- **TASK DESCRIPTION**: Reproduce verbatim the line where "154. Mektup (44, 1867)" occurs, along with all following lines down to the last line of the data.

(Records from a data collection)
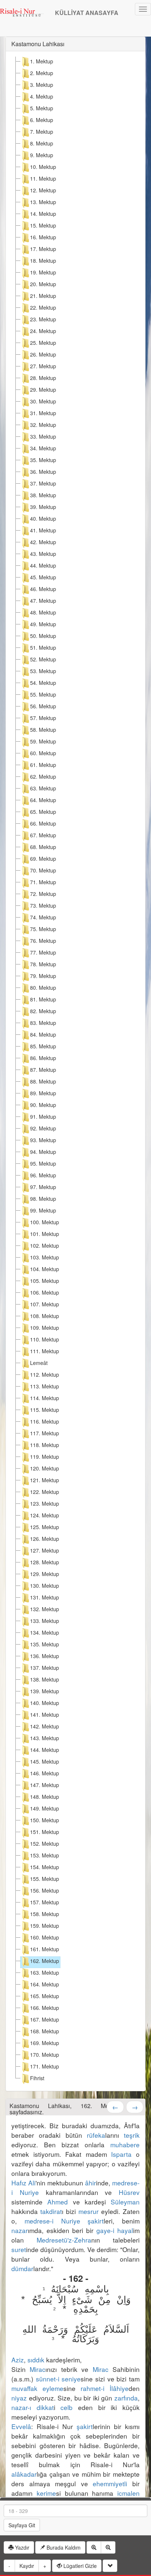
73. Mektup (43, 905)
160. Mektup (44, 1937)
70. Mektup (43, 870)
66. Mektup (43, 823)
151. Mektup (44, 1831)
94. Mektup (43, 1151)
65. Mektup (43, 811)
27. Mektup (43, 366)
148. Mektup (44, 1796)
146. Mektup (44, 1773)
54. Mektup (43, 682)
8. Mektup (41, 143)
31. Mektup (43, 413)
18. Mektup (43, 260)
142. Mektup (44, 1726)
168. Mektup (44, 2031)
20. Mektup (43, 284)
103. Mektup (44, 1257)
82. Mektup (43, 1011)
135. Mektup (44, 1644)
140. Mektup (44, 1702)
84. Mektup (43, 1034)
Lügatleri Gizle (79, 2565)
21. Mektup (43, 295)
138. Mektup (44, 1679)
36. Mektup (43, 471)
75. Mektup (43, 929)
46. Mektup (43, 589)
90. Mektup (43, 1104)
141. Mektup (44, 1714)
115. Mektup (44, 1409)
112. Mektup (44, 1374)
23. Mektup (43, 319)
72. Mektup (43, 893)
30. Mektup (43, 401)
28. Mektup (43, 377)
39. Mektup (43, 506)
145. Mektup (44, 1761)
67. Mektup (43, 835)
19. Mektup (43, 272)
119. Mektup (44, 1456)
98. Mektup (43, 1198)
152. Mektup (44, 1843)
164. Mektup (44, 1984)
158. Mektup (44, 1914)
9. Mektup (41, 155)
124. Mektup (44, 1515)
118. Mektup (44, 1444)
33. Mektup (43, 436)
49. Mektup (43, 624)
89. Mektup (43, 1093)
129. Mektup (44, 1573)
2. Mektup (41, 73)
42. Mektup (43, 542)
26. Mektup (43, 354)
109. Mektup (44, 1327)
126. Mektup (44, 1538)
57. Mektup (43, 717)
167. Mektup (44, 2019)
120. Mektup (44, 1468)
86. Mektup (43, 1058)
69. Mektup (43, 858)
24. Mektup (43, 331)
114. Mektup (44, 1398)
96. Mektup (43, 1175)
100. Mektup (44, 1222)
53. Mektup (43, 671)
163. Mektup (44, 1972)
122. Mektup (44, 1491)
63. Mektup (43, 788)
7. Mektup (41, 131)
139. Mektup (44, 1691)
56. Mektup (43, 706)
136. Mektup (44, 1656)
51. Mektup (43, 647)
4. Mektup (41, 96)
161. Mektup (44, 1949)
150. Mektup (44, 1820)
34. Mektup (43, 448)
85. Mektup (43, 1046)
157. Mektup (44, 1902)
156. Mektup (44, 1890)
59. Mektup (43, 741)
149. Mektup (44, 1808)
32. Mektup (43, 424)
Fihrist (37, 2078)
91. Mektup (43, 1116)
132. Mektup (44, 1609)
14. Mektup (43, 213)
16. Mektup (43, 237)
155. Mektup (44, 1878)
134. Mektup (44, 1632)
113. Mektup (44, 1386)
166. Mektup (44, 2007)
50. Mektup (43, 635)
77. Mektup (43, 952)
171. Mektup (44, 2066)
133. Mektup (44, 1620)
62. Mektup (43, 776)
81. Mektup (43, 999)
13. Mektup (43, 202)
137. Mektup (44, 1667)
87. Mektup (43, 1069)
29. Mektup (43, 389)
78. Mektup (43, 964)
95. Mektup (43, 1163)
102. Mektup (44, 1245)
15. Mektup (43, 225)
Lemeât (39, 1362)
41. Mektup (43, 530)
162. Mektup (44, 1960)
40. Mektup (43, 518)
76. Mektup (43, 940)
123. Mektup (44, 1503)
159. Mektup (44, 1925)
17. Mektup (43, 248)
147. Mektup (44, 1785)
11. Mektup (43, 178)
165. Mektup (44, 1996)
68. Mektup (43, 846)
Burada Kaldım (63, 2547)
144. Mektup (44, 1749)
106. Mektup (44, 1292)
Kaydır (26, 2565)
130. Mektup (44, 1585)
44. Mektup (43, 565)
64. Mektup (43, 800)
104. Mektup (44, 1269)
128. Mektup (44, 1562)
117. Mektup (44, 1433)
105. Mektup (44, 1280)
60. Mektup (43, 753)
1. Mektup (41, 61)
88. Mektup (43, 1081)
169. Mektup (44, 2043)
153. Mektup (44, 1855)
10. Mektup (43, 166)
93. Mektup (43, 1140)
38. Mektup (43, 495)
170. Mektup (44, 2054)
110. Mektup (44, 1339)
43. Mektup (43, 553)
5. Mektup (41, 108)
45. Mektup (43, 577)
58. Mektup (43, 729)
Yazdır (21, 2547)
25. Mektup (43, 342)
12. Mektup (43, 190)
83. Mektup (43, 1022)
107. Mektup (44, 1304)
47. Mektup (43, 600)
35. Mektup (43, 460)
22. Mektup (43, 307)
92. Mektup (43, 1128)
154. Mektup (44, 1867)
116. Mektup (44, 1421)
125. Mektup (44, 1527)
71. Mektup (43, 882)
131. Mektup (44, 1597)
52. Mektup (43, 659)
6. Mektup (41, 119)
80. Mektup (43, 987)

- **RESPONSE AREA**:
154. Mektup (44, 1867)
116. Mektup (44, 1421)
125. Mektup (44, 1527)
71. Mektup (43, 882)
131. Mektup (44, 1597)
52. Mektup (43, 659)
6. Mektup (41, 119)
80. Mektup (43, 987)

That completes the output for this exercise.